The drama started with comments made by former LDP Secretary General Kochi Kato Nov. 7. The LDP dissident leader, increasingly critical of Mori in recent days, effectively called for his resignation by threatening to support a joint no-confidence motion that the four opposition parties are moving to introduce. An LDP faction led by fellow dissident leader Taku Yamasaki gave full support to Kato, although a few members called for moderation.
Meanwhile, the Mori faction, a major faction led by former Prime Minister Ryutaro Hashimoto and three other factions in the LDP officially agreed to support Mori by rejecting a no-confidence motion against the Mori Cabinet. The five groups have an overwhelming numerical strength over the two dissident groups, stirring speculation that Kato and Yamasaki would be ousted from the LDP after the Diet rejects the no-confidence motion.

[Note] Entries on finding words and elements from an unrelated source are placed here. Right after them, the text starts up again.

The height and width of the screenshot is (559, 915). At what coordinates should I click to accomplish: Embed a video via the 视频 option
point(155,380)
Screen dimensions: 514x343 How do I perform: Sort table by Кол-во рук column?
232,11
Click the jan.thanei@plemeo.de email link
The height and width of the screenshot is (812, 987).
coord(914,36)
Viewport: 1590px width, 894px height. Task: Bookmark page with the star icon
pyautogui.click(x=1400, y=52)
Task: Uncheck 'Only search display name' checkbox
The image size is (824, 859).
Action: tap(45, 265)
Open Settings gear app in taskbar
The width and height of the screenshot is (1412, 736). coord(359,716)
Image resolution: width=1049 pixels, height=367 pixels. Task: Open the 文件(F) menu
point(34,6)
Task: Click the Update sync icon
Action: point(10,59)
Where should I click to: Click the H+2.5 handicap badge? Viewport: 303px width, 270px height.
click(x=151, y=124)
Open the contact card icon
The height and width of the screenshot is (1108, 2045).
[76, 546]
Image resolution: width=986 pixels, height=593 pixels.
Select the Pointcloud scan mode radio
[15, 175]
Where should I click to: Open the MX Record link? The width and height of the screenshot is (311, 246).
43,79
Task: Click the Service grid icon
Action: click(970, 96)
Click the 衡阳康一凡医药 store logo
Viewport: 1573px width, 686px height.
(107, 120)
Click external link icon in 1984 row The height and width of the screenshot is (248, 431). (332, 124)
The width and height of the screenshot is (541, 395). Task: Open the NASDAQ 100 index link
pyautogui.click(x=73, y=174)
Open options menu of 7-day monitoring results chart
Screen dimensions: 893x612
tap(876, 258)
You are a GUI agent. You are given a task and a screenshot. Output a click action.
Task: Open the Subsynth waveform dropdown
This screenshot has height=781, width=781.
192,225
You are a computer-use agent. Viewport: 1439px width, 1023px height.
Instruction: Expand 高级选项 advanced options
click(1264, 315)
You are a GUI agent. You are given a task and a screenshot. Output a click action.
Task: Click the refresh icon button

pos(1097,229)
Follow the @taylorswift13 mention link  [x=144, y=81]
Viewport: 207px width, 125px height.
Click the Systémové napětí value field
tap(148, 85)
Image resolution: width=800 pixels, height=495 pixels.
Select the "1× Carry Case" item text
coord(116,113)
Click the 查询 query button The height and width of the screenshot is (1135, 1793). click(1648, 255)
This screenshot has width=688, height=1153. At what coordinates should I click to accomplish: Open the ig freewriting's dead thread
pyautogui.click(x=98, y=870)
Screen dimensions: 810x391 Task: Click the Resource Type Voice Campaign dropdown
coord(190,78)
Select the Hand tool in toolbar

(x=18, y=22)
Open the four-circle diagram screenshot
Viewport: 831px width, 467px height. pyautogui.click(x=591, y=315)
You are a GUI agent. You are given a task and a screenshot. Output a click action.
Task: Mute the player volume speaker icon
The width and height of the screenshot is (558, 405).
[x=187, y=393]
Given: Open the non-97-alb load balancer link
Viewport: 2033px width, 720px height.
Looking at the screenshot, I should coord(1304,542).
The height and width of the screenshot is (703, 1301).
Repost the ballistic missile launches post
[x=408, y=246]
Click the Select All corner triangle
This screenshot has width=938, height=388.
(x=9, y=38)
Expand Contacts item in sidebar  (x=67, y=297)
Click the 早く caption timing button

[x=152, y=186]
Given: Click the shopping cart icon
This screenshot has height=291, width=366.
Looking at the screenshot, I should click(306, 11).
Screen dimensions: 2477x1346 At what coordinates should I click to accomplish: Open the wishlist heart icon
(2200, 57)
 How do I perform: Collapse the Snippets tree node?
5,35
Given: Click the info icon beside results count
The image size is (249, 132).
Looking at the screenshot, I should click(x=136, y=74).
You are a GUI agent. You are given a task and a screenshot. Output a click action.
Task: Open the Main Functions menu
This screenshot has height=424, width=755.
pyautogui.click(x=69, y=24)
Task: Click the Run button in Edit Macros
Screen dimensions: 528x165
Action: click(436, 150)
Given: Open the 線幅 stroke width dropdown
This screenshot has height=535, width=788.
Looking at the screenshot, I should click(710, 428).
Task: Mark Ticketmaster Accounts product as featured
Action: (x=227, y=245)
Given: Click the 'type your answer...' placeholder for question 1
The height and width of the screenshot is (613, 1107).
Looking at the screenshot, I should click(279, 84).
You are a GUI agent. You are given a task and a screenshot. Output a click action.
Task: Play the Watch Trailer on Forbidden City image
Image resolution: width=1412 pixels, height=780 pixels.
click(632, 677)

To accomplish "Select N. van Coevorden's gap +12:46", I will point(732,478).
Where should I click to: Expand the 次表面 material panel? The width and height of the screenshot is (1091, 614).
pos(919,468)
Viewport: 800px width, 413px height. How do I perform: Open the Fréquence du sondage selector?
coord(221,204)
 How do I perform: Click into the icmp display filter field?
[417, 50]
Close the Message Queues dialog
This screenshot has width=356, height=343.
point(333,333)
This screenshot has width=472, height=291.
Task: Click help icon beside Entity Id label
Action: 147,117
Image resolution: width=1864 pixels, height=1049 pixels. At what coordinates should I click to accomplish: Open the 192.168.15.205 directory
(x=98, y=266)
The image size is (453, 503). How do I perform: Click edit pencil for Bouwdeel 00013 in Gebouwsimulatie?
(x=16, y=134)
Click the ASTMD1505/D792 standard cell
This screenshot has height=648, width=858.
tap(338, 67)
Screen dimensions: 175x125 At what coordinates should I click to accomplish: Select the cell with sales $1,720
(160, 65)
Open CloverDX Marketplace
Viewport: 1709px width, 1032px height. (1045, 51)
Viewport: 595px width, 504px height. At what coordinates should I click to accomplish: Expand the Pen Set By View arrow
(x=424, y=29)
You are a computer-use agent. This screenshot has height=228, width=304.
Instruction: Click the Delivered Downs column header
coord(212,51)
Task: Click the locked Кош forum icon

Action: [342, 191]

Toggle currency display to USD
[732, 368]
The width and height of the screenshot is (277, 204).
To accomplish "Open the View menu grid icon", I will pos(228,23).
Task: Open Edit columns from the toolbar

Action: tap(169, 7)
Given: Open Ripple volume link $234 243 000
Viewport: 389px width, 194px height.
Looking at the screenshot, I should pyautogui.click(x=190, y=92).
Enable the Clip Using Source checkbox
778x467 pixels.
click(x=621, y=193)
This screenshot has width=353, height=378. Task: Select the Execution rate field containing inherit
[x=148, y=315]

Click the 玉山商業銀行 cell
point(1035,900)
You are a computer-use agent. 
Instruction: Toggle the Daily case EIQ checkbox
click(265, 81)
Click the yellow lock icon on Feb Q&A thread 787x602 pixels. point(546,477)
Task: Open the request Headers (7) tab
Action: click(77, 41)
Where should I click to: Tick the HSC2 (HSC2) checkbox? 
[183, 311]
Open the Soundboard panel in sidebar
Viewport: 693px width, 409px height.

Despite their official pro-Mori stance, the five factions are not unified. Mori was also supported by groups under LDP policy chief Shizuka Kamei and Foreign Minister Yohei Kono, who are both anti-Kato, and a group led by former Foreign Minister Masahiko Komura. The last faction is less determined in supporting the prime minister.
Former Health and Welfare Minister Junichiro Koizumi, the new chief of the Mori faction, is in a delicate position. Before heading the Mori group, Koizumi was active in the anti-leadership “YKK” group with Yamasaki and Kato.
The Hashimoto faction, the largest LDP group, is in a quandary. Mikio Aoki, LDP leader in the Upper House and the Hashimoto faction’s strongman, is reportedly keenly aware of Mori’s lack of insight and political skills. Aoki, a former chief Cabinet secretary, was among the four LDP officials who agreed in backroom deals last April to name Mori as prime minister to replace ailing Keizo Obuchi. The other officials were LDP Secretary General Hiromu Nonaka, Kamei and Masakuni Murakami, another LDP leader in the Upper House.
After a series of meetings held Tuesday by the Hashimoto faction, some members reportedly suggested that Mori should step down. There were growing fears that a head-on confrontation between Mori and Kato could lead to a split in the LDP and a political realignment, which would be unacceptable to most members.
The Mori Cabinet has posted dismally low public-approval ratings of less than 20 percent in recent media surveys. Disapproval ratings are around 70 percent.
Another problem is that the LDP is troubled by generational disagreements, as well as the more familiar factional squabblings. At a meeting of the Hashimoto faction Tuesday, young members expressed fears that the LDP would suffer a devastating setback in the 2001 Upper House election if Mori remained in his job until then.
Repercussions from Kato’s determination to challenge Mori for power are spreading in the political world. The political survival of the Mori administration is at stake, and Japanese politics is at a turning point.
Koizumi, as chief of the Mori faction and a former member of the YKK dissident group, could play a decisive role in the unfolding drama.